Disclaimer: This transcript was created using YouTube’s translator tool and that may mean that some of the words, grammar, and typos come from a misinterpretation of the video.
When we push people in the social world, we all know what happens, which is often they push back, they don’t just listen, they don’t just roll over, they don’t just go ahead. They think about all the reasons why we’re wrong, why they shouldn’t do what we’re suggesting they do, or even, they don’t listen in the first place. And so pushing often doesn’t work. And so the better way there could be actually coming from chemistry, I was talking to some friends of mine who were chemists. And they were talking about the substance in chemistry, the set of substances that basically allow change to happen faster and easier. And we won’t go deep into chemistry here, but you know, essentially, chemistry change takes a long time, a lot of temperatures, a lot of pressure things to happen. And these substances what are called in chemistry, catalysts, work in a very particular way. They don’t just make change happen. They make change happen with less energy.
Welcome to Growth Think Tank. This is the one and only place where you will get insight from the founders and the CEOs of the fastest-growing privately held companies. I am the host. My name is Gene Hammett. I hope leader And their teams navigate the defining moments of their growth. Are you ready to grow?
******
What needs to be done:
Copy the passage from the transcript word for word, starting at "Disclaimer: This transcript" and ending at "of the video.".
******
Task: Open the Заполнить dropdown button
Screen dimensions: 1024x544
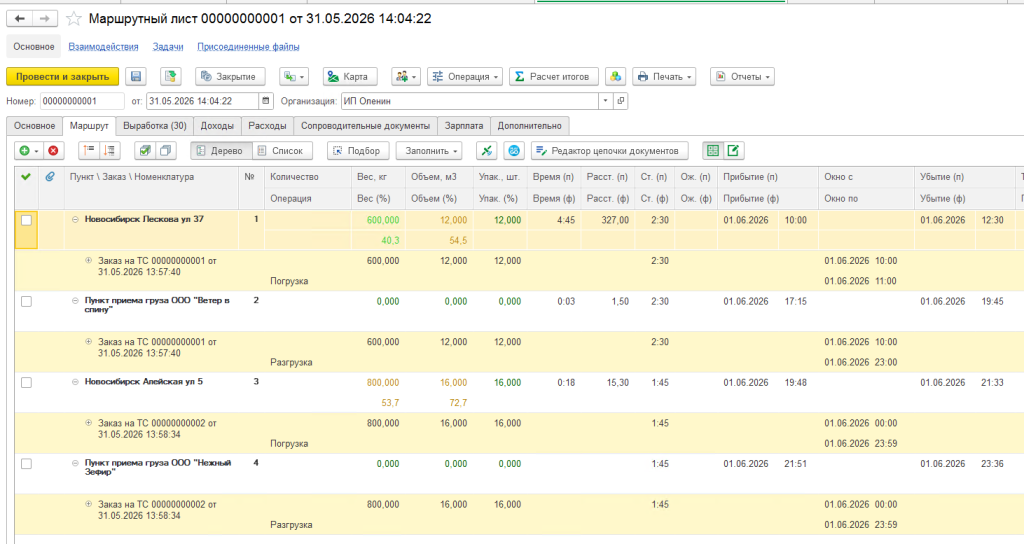Action: [429, 151]
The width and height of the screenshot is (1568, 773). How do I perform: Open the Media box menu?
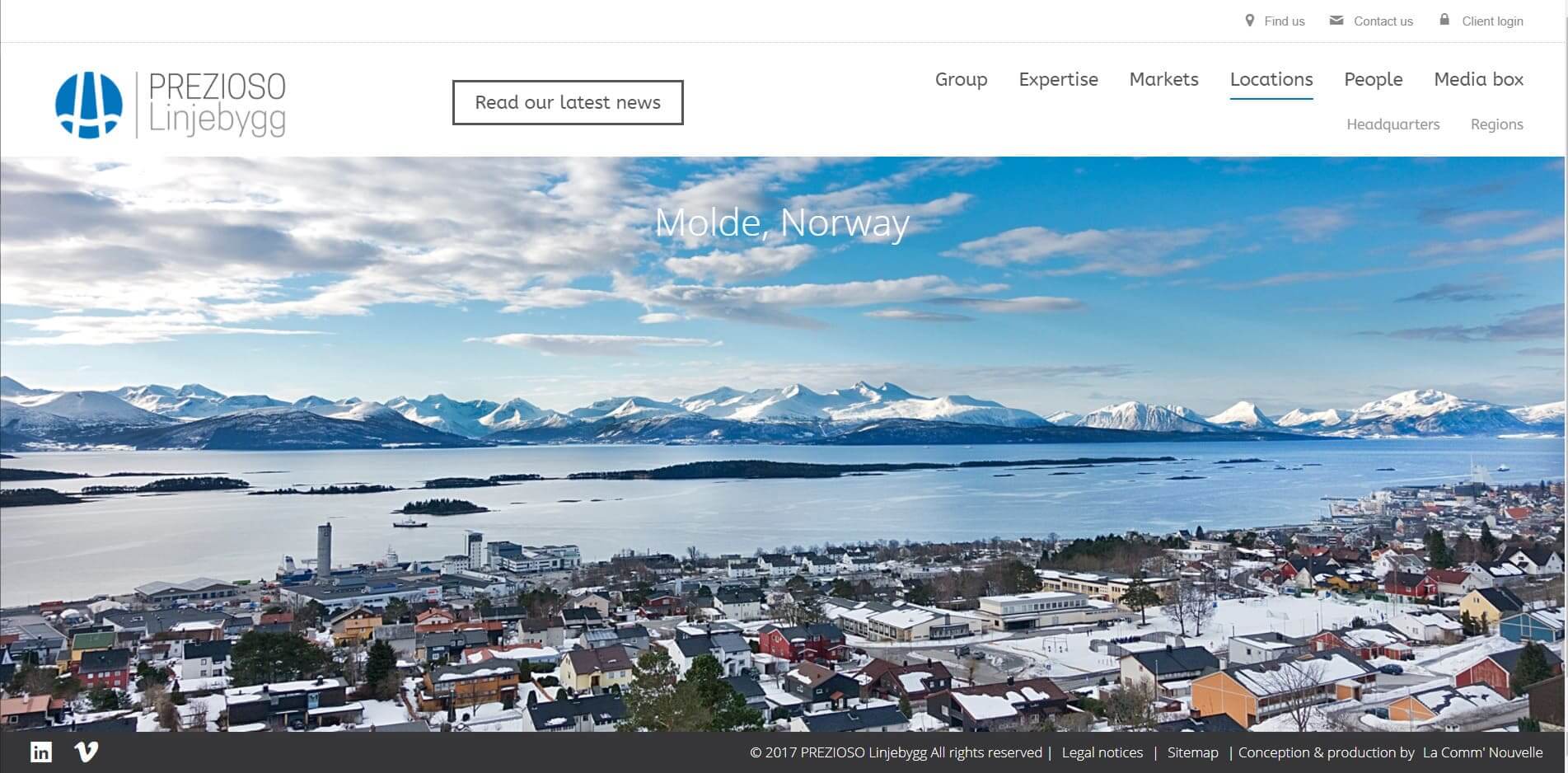pos(1478,79)
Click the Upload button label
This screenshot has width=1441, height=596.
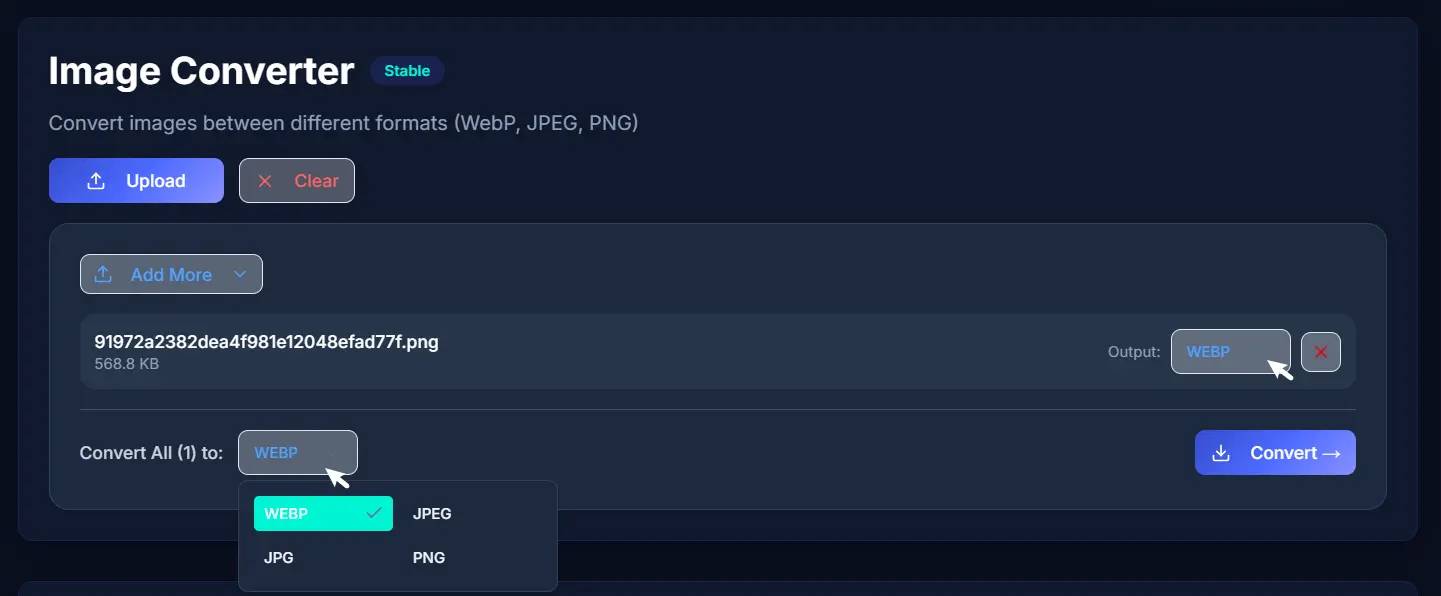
******
Completed exercise:
Disclaimer: This transcript was created using YouTube’s translator tool and that may mean that some of the words, grammar, and typos come from a misinterpretation of the video.